Jetzt wird’s makaber und eklig, denn ein Mann wollte seine Kollegin töten und essen. Dafür suchte er im Internet sogar Helfer. Man sollte meinen, dass  so jemand nicht mehr auf die Menschheit losgelassen wird, aber weit gefehlt, denn ein deutsches Gericht hat den 42-Jährigen für nur zweieinhalb Jahre in die geschlossene Psychiatrie eingewiesen, nachdem ihm vom Richter eine schwere Persönlichkeitsstörung und eine seelische Abartigkeit attestiert wurde.

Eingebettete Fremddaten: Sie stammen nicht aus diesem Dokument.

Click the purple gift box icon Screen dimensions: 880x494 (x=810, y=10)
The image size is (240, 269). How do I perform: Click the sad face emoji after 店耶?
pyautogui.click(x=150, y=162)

Verurteilt wurde er, weil der IT-Angestellte im Sommer 2016 Männer gesucht hat, die ihm helfen sollten, eine Kollegin zu misshandeln und zu töten. Es wird einem schlecht, wenn man darüber nachdenkt. Er suchte auch eine Frau, die sich freiwillig töten lässt, um sich danach essen zu lassen. Unfassbar. Es erschreckt einen, dass solche kranken Individuen unter uns weilen.

Am Ende sind wir alle nur Menschen, die sich an der Hoffnung festklammern, dass morgen alles besser wird und dass wir unsere Bestimmung finden. Ich wünsche euch, dass diese Hoffnung wahr wird und einen wunderschönen Tag. Bis später.